====== SOURCE PASSAGE
A key reason India took such a bellicose, anti-Pakistan stance following last November's terrorist atrocity in Mumbai—labeling Pakistan the center of world terrorism—was to preempt any move by Washington to become more involved in negotiating an end to the Indo-Pakistani dispute over Kashmir. During the presidential election campaign, Obama and several of his aides said the US should take up the Kashmir question, with the suggestion that assisting Islamabad in wrenching concessions from India could be a quid pro quo for Pakistan doing Washington's bidding in the Afghan war.

India's Hindu chauvinist right and sections of its military establishment complain that while the US mounts military strikes in Pakistan and gave Israel carte blanche to pummel Gaza, it demands that India take no action against Kashmiri insurgents in Pakistan, so as not to disrupt the war in Afghanistan. "Let us not forget," former Indian Foreign Minister Jawant Singh told Outlook magazine, "that the Americans are caught in a bind. They have destabilized the region and are trying to retrieve something for themselves."

No less incendiary will be the impact of the increased US intervention on the broader geopolitical equation in Eurasia. Both Russia and China view limiting US influence in Central Asia to be imperative for their long-term military and economic interests.

China fears US encirclement, as Washington seeks to add India to its longstanding Japanese-anchored system of Pacific Rim allies, and Beijing views Central Asia as a big part of the solution to its burgeoning energy needs. For Russia, Central Asia is an historic area of dominance. Moreover, limiting US access to the region's oil and natural gas resources greatly strengthens Russia's attempt to use its own vast energy reserves as a source of geopolitical power.

Russia has been particularly active in respect to Afghanistan. To the shock and dismay of Washington, Kyrgyzstan recently announced that US forces must vacate the Manus Air Base within six months. The announcement came shortly after Moscow announced a substantial aid package to Kyrgyzstan.

Russia has offered to allow some US and NATO supplies to reach Afghanistan by passing through its territory. But its intention is clearly to trade access for US concessions, including over the positioning of US antiballistic missiles in Eastern Europe. And in what is a direct challenge to NATO's extension of its sphere of operations into Central Asia, the Russian-led Collective Security Treaty Organization recently announced it was setting up a rapid deployment force to counter terrorism and other threats to "stability" in the Caucasus and Central Asia.
============
====== INPUT DATA
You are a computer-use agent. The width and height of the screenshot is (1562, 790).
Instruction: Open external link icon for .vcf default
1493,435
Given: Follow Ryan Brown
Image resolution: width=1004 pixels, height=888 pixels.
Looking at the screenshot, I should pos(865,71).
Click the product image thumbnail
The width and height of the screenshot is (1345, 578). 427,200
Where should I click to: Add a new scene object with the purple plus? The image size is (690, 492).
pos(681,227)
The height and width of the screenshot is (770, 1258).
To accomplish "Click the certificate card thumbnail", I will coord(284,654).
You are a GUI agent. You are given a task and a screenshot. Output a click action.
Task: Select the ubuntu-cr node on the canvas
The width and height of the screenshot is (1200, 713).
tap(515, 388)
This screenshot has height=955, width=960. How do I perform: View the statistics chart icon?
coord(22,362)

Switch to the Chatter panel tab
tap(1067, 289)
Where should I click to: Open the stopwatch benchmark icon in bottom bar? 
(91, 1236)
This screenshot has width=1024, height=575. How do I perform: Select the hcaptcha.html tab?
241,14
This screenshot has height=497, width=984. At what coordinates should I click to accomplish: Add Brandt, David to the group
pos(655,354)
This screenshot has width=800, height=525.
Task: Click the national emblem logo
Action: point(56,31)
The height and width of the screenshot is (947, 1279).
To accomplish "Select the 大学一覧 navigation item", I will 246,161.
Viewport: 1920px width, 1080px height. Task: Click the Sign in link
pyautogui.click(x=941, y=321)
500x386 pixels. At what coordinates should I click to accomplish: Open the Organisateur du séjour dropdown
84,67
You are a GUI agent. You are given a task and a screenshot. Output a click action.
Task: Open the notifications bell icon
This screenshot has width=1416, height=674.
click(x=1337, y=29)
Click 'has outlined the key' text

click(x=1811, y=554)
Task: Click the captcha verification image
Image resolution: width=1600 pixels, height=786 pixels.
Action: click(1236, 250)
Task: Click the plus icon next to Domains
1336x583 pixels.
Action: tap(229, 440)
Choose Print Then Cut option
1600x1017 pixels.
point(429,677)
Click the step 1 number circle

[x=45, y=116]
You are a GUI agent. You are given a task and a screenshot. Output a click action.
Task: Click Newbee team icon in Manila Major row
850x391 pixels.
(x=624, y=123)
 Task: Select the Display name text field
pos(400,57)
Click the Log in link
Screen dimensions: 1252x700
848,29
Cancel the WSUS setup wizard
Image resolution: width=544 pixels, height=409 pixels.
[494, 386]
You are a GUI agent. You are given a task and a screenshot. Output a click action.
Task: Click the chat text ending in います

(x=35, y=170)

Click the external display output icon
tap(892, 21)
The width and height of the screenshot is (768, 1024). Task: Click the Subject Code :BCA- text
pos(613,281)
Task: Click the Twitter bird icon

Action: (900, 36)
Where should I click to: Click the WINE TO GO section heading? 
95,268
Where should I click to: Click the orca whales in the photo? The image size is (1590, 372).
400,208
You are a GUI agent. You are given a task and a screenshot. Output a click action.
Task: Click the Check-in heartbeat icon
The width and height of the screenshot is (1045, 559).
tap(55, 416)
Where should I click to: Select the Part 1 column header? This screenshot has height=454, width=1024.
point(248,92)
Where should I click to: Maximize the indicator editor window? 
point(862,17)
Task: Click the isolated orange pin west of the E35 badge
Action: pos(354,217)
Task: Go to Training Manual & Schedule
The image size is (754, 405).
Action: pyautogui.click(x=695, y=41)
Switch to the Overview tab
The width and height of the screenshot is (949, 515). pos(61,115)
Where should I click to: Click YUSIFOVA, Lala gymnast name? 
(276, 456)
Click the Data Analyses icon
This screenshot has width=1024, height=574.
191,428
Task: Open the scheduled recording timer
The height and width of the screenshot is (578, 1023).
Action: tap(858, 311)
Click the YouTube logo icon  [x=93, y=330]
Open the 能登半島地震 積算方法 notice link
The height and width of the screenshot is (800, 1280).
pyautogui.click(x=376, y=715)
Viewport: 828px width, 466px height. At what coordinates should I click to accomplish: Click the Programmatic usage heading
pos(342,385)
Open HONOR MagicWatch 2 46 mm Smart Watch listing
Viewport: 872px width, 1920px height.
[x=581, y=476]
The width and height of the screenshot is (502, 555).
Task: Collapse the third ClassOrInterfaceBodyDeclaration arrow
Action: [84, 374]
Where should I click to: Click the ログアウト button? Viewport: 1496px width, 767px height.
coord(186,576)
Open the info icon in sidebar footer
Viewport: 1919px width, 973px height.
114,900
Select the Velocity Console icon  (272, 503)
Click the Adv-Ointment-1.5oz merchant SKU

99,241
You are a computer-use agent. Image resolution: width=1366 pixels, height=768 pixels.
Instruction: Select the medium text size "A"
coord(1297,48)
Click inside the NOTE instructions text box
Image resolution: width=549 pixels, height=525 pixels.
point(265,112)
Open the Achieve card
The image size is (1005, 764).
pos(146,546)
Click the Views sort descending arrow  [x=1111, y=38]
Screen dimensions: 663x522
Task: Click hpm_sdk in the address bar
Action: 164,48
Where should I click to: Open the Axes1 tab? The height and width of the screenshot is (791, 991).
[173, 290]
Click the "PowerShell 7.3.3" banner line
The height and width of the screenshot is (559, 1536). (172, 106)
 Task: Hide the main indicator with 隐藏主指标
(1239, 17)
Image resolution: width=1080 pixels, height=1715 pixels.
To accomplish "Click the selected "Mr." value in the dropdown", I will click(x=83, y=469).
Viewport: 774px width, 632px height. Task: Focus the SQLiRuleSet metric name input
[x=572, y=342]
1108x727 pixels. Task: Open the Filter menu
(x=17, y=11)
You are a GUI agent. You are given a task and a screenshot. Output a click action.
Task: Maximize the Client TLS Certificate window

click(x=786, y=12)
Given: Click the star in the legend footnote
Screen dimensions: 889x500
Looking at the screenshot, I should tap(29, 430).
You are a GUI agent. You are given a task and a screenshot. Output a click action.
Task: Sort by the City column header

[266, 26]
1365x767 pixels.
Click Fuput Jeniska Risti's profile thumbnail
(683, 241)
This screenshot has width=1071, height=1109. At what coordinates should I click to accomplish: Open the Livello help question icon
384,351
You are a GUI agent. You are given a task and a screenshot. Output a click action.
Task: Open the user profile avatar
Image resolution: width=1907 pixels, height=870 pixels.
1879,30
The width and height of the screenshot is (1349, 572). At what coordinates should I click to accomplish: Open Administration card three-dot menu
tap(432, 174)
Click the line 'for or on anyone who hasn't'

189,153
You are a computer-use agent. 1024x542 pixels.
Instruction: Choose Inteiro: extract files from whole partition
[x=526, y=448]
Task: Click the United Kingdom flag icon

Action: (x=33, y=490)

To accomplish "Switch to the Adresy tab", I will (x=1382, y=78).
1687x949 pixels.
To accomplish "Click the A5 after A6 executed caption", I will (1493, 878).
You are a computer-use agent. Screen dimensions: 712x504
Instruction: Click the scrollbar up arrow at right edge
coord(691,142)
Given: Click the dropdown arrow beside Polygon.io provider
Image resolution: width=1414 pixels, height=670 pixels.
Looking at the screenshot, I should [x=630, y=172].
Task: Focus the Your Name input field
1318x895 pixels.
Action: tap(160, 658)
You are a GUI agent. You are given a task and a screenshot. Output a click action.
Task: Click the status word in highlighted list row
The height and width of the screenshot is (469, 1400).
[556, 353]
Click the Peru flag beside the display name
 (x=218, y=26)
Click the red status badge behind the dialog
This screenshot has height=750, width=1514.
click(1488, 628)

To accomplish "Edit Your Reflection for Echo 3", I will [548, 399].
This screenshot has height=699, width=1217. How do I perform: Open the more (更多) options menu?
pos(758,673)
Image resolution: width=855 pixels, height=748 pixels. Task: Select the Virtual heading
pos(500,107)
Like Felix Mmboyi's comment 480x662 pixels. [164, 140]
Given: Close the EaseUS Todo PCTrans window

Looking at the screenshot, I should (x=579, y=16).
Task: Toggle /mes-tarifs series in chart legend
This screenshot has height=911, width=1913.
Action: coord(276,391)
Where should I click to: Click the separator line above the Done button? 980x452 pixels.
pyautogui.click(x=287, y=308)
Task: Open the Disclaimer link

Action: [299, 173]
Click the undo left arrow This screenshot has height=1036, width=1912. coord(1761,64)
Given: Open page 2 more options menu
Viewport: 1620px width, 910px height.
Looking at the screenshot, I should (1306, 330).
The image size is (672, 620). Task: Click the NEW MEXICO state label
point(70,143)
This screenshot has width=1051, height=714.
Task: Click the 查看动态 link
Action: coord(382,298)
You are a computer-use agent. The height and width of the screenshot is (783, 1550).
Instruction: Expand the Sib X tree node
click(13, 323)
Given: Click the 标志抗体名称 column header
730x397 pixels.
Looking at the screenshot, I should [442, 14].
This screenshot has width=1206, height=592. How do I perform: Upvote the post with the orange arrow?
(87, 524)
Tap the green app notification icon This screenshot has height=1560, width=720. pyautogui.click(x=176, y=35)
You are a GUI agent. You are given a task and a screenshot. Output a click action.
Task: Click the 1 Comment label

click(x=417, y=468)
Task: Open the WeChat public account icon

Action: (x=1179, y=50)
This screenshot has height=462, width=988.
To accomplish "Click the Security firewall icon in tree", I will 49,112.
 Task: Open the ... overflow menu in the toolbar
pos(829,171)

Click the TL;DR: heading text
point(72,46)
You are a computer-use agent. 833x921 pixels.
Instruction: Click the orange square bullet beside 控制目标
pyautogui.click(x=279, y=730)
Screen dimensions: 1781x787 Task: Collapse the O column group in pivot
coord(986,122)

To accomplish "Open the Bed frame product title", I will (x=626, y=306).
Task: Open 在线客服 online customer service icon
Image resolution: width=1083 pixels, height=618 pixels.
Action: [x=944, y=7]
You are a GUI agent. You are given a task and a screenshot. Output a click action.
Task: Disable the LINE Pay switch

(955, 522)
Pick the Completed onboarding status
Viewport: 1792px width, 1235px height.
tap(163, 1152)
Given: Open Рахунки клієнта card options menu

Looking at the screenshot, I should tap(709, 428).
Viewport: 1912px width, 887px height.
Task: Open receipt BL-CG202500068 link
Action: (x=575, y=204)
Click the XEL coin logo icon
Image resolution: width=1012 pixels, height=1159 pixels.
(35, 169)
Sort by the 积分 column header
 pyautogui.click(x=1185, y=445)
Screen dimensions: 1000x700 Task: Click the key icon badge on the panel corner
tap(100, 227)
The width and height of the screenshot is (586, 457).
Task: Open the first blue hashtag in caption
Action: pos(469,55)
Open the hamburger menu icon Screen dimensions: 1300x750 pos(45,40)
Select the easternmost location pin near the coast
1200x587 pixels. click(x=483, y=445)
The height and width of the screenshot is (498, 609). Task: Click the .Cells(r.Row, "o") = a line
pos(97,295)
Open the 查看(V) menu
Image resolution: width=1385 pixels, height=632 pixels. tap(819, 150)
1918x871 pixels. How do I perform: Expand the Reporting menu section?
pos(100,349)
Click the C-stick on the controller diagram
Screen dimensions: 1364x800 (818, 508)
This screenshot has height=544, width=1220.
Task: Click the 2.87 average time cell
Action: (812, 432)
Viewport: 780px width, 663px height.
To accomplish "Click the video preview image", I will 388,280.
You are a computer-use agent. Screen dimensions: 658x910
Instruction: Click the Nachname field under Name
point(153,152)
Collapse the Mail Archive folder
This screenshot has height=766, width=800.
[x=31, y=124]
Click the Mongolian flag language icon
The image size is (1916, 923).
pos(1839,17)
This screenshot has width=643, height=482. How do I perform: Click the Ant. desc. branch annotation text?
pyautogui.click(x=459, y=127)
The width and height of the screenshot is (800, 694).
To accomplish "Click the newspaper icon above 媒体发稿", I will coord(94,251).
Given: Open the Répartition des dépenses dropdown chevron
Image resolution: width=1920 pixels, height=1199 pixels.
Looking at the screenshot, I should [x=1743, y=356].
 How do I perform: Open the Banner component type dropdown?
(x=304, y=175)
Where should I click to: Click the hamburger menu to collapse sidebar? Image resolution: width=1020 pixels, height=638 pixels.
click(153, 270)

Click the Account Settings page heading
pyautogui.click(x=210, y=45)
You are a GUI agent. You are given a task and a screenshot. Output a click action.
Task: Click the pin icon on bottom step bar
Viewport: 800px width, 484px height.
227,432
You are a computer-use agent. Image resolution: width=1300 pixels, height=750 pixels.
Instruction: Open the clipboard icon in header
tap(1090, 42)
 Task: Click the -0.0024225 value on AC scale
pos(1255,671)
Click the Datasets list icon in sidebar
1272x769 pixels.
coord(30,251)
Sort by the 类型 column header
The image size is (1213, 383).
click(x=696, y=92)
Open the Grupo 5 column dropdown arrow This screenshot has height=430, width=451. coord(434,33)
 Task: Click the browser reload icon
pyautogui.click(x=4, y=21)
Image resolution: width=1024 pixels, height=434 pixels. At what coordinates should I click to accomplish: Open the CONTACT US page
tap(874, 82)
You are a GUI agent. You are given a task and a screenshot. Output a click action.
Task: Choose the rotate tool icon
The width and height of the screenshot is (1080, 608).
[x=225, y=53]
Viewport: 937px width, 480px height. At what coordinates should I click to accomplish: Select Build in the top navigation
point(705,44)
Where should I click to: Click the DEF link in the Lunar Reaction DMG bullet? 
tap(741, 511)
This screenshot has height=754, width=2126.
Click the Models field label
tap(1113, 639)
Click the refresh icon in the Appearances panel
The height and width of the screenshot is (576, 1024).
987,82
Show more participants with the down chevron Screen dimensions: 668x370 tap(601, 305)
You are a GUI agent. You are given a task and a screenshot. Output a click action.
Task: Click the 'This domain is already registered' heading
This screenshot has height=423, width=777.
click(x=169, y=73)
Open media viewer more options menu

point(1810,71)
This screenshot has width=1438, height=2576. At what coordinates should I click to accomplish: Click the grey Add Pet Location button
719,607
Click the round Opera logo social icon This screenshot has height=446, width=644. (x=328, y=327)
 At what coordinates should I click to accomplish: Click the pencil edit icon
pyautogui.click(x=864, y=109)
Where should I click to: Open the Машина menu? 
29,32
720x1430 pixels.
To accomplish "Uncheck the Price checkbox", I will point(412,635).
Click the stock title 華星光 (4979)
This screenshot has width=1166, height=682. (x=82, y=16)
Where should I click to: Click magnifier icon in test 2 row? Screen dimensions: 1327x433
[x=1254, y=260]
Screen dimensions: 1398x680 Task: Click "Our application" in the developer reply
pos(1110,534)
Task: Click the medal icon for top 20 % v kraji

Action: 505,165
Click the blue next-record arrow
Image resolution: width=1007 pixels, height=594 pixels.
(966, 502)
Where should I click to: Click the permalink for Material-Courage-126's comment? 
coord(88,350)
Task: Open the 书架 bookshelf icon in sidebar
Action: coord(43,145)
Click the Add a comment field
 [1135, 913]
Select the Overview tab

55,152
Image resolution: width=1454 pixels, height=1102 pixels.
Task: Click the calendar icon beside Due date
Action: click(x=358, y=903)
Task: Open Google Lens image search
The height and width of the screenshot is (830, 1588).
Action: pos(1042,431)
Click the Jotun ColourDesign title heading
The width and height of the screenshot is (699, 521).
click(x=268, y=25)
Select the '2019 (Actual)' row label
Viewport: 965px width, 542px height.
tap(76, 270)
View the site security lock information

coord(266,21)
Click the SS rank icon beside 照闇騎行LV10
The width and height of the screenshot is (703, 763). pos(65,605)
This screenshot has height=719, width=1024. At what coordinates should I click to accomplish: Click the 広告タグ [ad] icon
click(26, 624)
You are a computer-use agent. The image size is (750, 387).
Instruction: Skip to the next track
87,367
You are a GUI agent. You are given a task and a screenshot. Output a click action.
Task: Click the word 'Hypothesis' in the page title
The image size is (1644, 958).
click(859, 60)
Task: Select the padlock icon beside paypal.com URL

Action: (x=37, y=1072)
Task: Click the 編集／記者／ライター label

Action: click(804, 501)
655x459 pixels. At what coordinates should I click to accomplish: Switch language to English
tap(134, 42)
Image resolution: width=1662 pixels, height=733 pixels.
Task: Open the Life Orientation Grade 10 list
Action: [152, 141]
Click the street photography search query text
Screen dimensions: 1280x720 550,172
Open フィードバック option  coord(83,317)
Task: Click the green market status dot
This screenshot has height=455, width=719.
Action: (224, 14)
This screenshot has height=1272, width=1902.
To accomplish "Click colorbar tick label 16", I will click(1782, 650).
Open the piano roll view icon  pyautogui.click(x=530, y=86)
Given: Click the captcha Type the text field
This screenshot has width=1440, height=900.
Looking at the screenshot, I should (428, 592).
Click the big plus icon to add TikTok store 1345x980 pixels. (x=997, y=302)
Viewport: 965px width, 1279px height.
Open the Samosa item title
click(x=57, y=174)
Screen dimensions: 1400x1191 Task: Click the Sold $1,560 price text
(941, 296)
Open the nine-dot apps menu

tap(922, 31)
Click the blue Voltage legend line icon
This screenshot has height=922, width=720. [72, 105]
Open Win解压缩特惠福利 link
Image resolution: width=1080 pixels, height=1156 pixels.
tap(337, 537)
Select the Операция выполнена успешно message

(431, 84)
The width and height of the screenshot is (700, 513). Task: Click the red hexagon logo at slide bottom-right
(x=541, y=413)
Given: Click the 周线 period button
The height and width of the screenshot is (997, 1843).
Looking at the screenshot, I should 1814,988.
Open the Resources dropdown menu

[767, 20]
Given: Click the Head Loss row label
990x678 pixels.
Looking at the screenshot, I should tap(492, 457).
============
Continue the passage on US intervention and the rivalry over Central Asia, starting right after its final sentence.

Washington is desperate to secure additional supply lines to Afghanistan, because insurgents in Pakistan have been highly effective in disrupting the main line that passes through the northwest tribal areas of Pakistan, and the "surge" will require a vast increase in shipments of weapons, oil and food.

Iran, for its part, is likely to see the increased US presence in Afghanistan as a threat, but also as a potential opportunity to bargain for a new modus vivendi with Washington. (India recently finished building a highway to connect Kabul to the Iranian border, thereby opening the possibility for Iran to serve as an alternate US-NATO supply route.)

The explosive geopolitical tensions that are being stoked by the US drive to extend its reach into Central Asia were starkly revealed in last August's eruption of the Russo-Georgian war.

The development of a global depression will only intensify the great power struggle for markets, resources and geopolitical advantage. Already, government are turning to beggar-thy-neighbor economic policies.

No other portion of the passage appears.